Southeast Asia needs to explore new funding channels if its infrastructure is
to keep pace with its economic needs
By Jennifer Meszaros
For years to come, Asean member states will be confronted with the need to find enormous amounts of capital to maintain and expand the region’s infrastructure, which has to adapt to population growth, robust economic development and rapid urbanisation. Between 2010 and 2020, Asia needs to invest $8 trillion in its overall infrastructure to sustain growth, according to the Asian Development Bank (ADB).
The budgets of national governments traditionally play a significant role in funding infrastructure investments, particularly through the adoption of economic stimulus packages. “These packages will continue to be critical sources of infrastructure funding in coming years,” according to the Asian Development Bank Institute (ADBI).
Big-ticket projects, particularly in the energy and transport sector, have garnered the region’s attention as they serve to increase domestic and regional connectivity. However, “in many countries, particularly those with high public debt and budget deficits, the government may not be in a position to provide further fiscal stimulus,” the ADBI added.
The financial gap cannot be filled by national budgets alone, in particular as infrastructure investments traditionally compete with health and education expenditures. Multi- and bilateral development banks, including the ADB, the World Bank and the Japan International Cooperation Agency (JICA) have therefore been instrumental in supplementing national budgets.
This year, the World Bank will provide a total of $3.3 billion in loans and grants across the region. Indonesia recently was first to receive a $25 million loan from the ADB-supported Asean Infrastructure Fund (AIF).

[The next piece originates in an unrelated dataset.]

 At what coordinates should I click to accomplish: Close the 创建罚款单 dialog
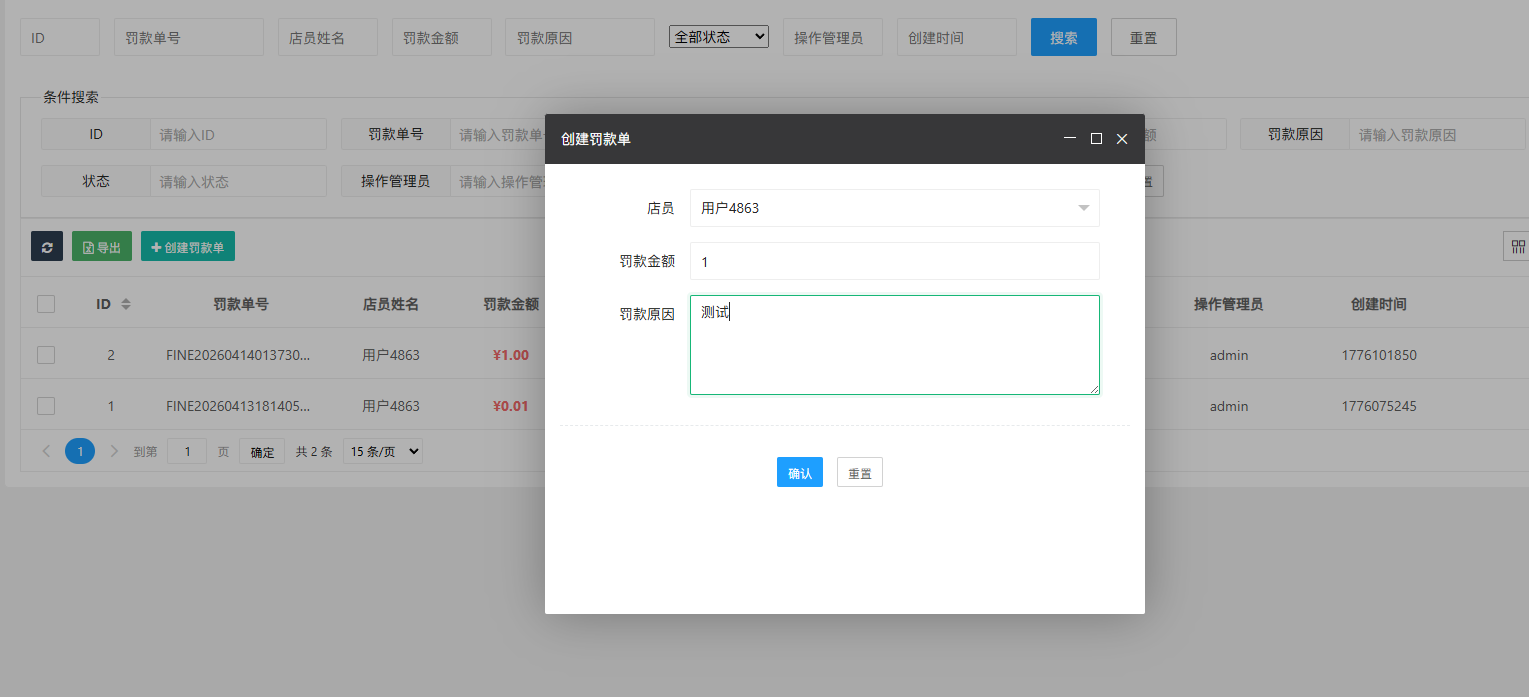1122,139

Development banks not only serve to finance the hard and physical aspects of infrastructure, including railways and roads, but also “play a critical role in improving regulatory environment, supporting transfer and diffusion of technology and improving business and governance practices,” according to the Singapore-based Institute of Southeast Asian Studies (ISEAS).

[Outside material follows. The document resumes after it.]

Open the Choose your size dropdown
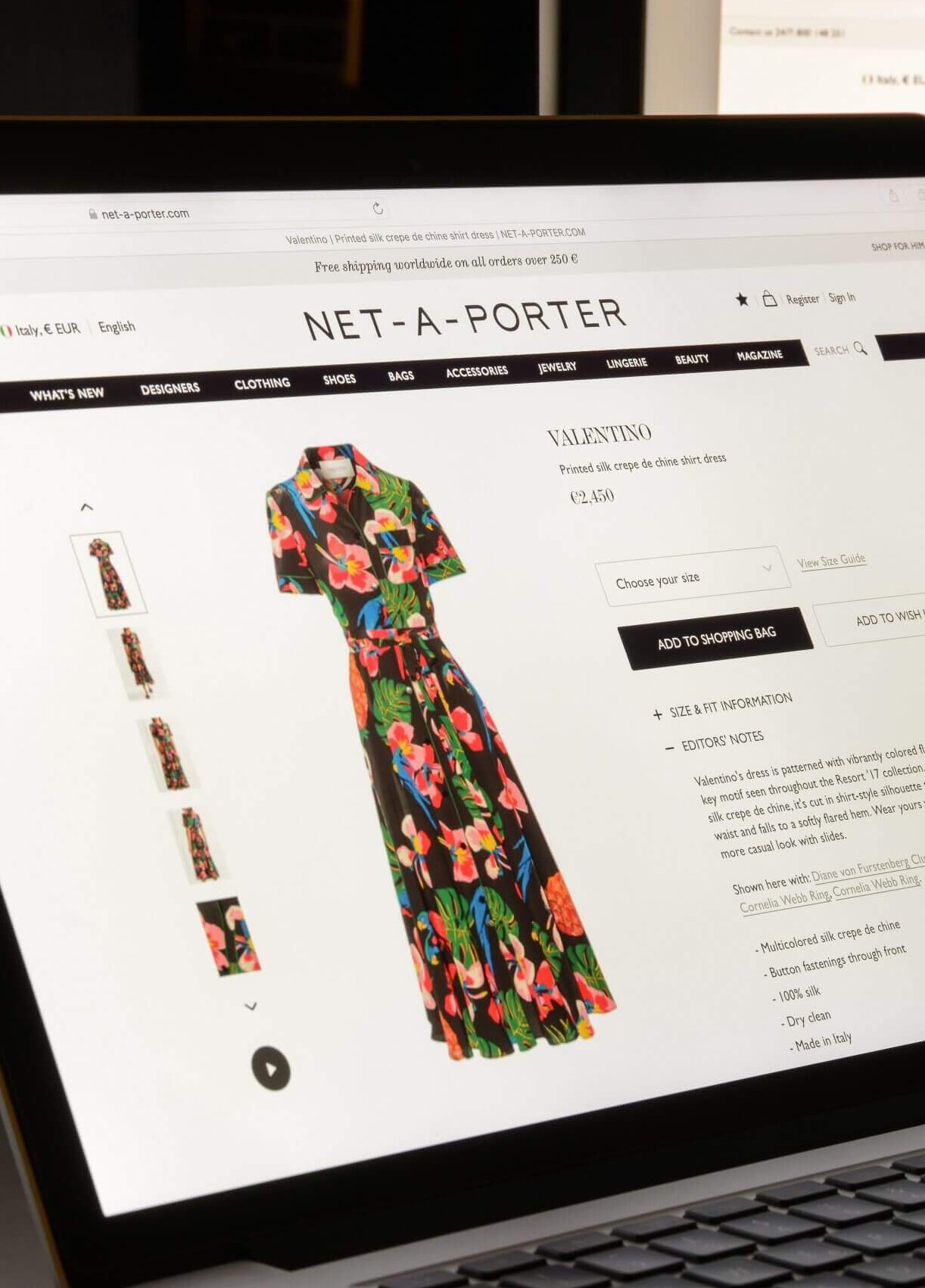This screenshot has width=925, height=1288. 693,576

This “soft” aspect is not only a necessary component in the delivery of efficient infrastructure, but also serves to create an environment conducive to attracting private investors. As such, development banks are increasingly coming to be viewed as catalysts to bolster investors’ confidence through the streamlining of policies.
While some countries have been able to attract investors, the overall reluctance to privately invest is due to a lack of “appropriate legal, regulatory and governance frameworks […] that mitigate political, legal and regulatory risks,” said Biswa Nath Bhattacharyay of the ADBI. “What [Asean] needs is to develop ‘bankable infrastructure projects.’ It needs to create and facilitate the right investment climate so that the private sector can increasingly share the burden of infrastructure financing in the region,” added ISEAS.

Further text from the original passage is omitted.